NUEVA YORK – Ahora que han terminado las celebraciones del 70 aniversario de la fundación de la República Popular China, es hora de volver a dirigir la atención a la guerra comercial sino-norteamericana. El conflicto bien puede estar por entrar en una recta final. De hecho, la próxima ronda de negociaciones tal vez sea la última oportunidad real de encontrar una salida para el embrollo comercial, tecnológico y económico más amplio en el que están hundidos ambos países.

De no suceder esto, el mundo debería empezar a prepararse para su cabalgata económica más agitada desde la crisis financiera global de 2008. Existe un riesgo real de que Estados Unidos caiga en una recesión, y de que la economía global experimente un desacople más amplio que afecte negativamente las relaciones sino-norteamericanas en el futuro. También existe un espacio de oportunidad cada vez más grande para que los electorados nacionalistas en ambos países sostengan que el conflicto es inevitable.
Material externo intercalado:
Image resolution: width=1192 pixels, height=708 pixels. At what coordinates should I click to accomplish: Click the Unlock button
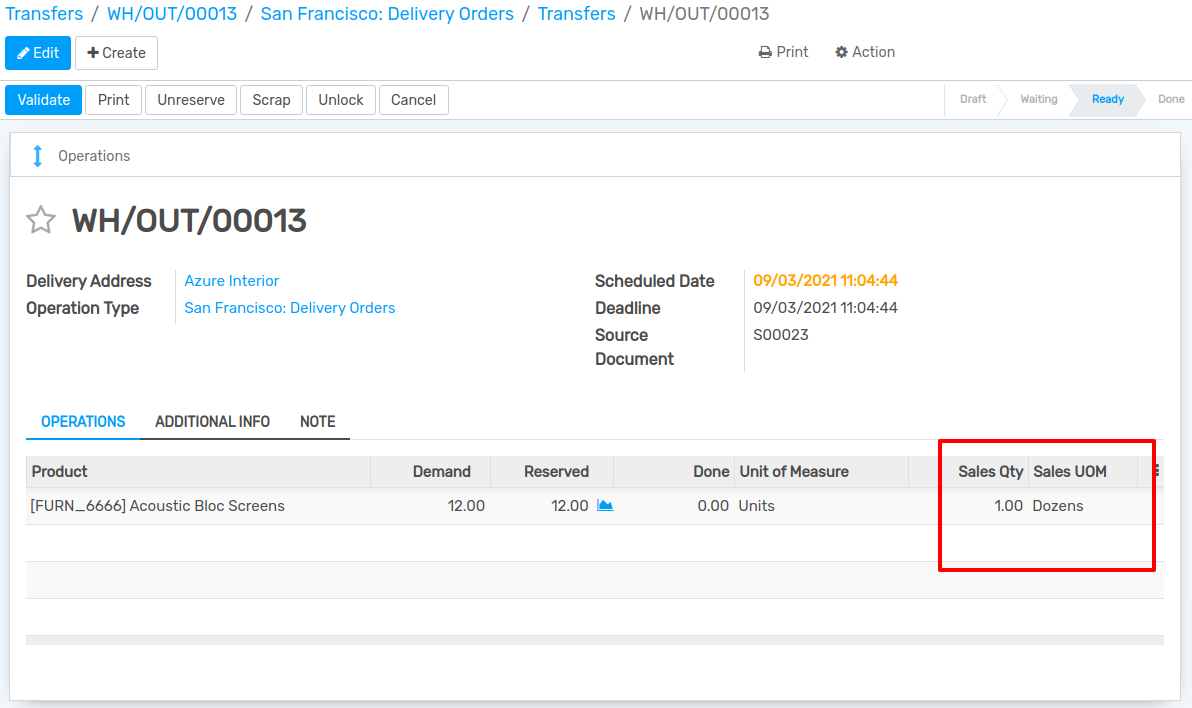(340, 99)
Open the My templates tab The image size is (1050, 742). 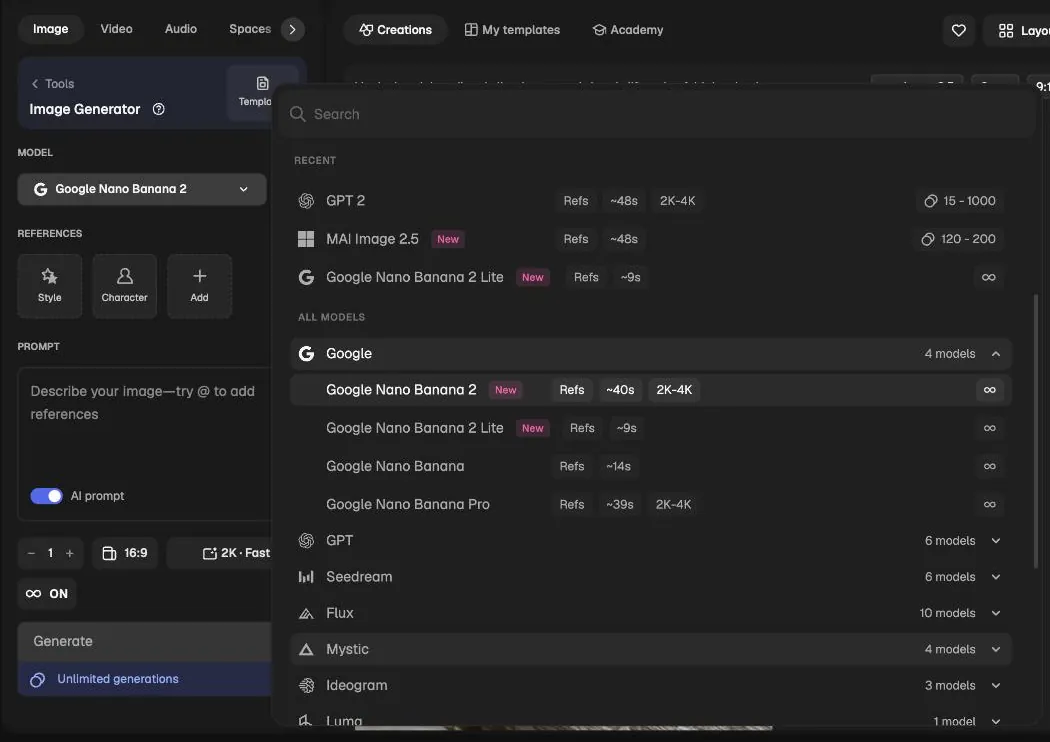pos(512,30)
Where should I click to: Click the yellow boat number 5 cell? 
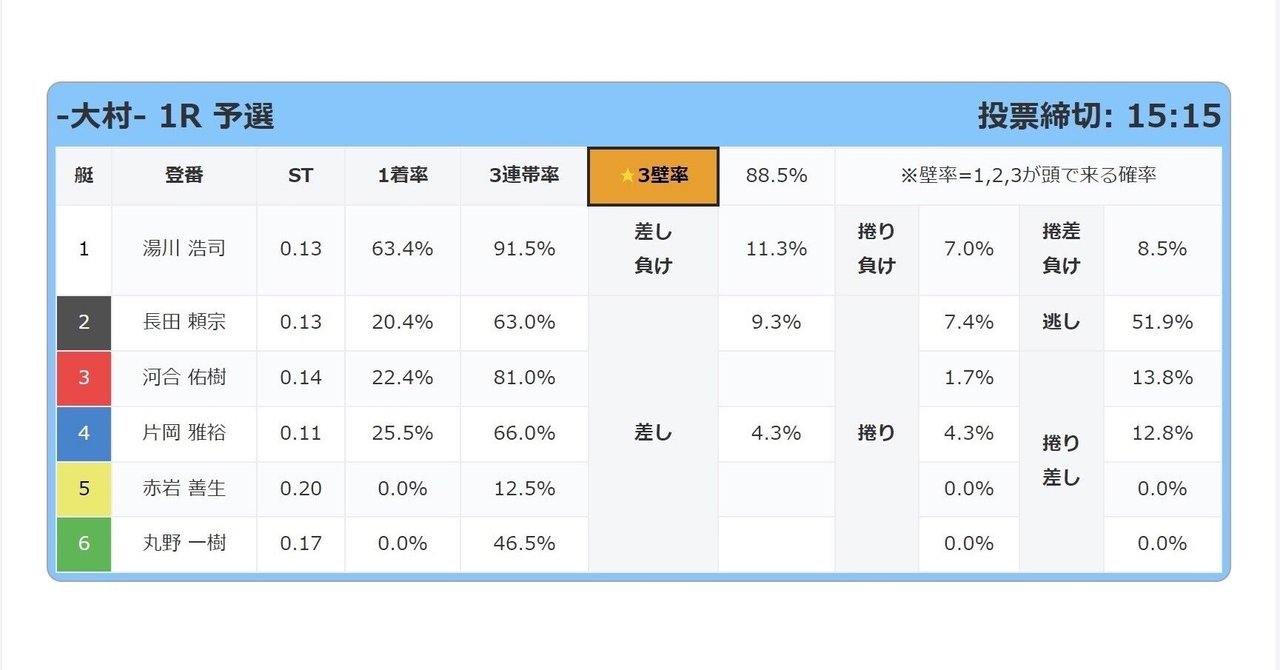click(x=84, y=489)
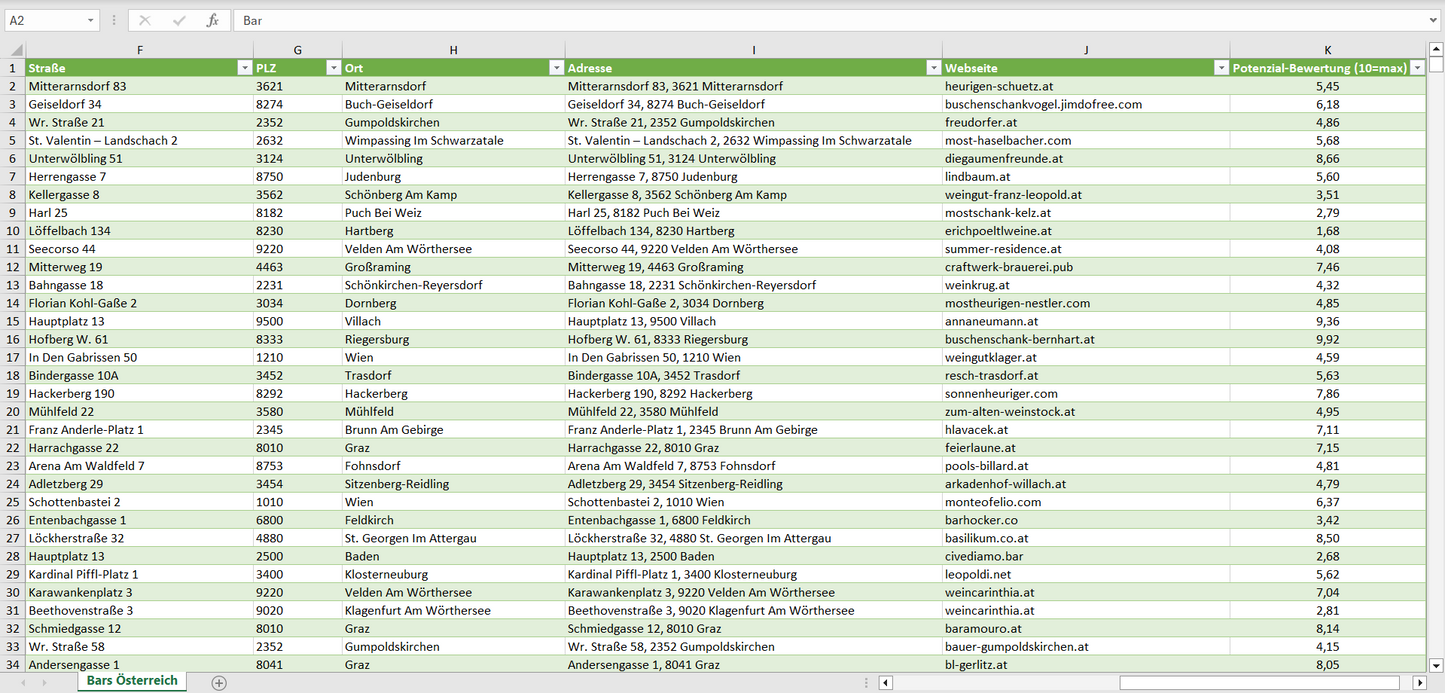Open the Potenzial-Bewertung filter dropdown
The width and height of the screenshot is (1445, 693).
point(1416,68)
Hasta el momento, la guerra comercial ha atravesado cuatro fases. La fase uno comenzó en marzo pasado, cuando el presidente norteamericano, Donald Trump, anunció la primera ronda de aranceles a las importaciones sobre los productos chinos. La fase dos llegó con el “reseteo argentino” en la cumbre del G20 en Buenos Aires en diciembre pasado, cuando Trump y el presidente chino, Xi Jinping, anunciaron que concluirían un acuerdo en el lapso de 90 días. Esa tregua se desmoronó a comienzos de mayo de este año, cuando las partes se acusaron mutuamente de exigir cambios significativos de último minuto en el acuerdo borrador.

La mejor manera de describir la fase tres es el “verano de nuestro descontento”: Estados Unidos impuso una nueva ronda de aranceles a las importaciones y China tomó represalias en especies, dando a conocer a su vez su respuesta a la “lista de entidades” de Estados Unidos. En respuesta a la inclusión de Huawei y otras cinco compañías tecnológicas chinas en una lista negra, el poético título de “lista de entidades poco confiables” de China amenaza con apuntar a empresas norteamericanas para su posterior exclusión.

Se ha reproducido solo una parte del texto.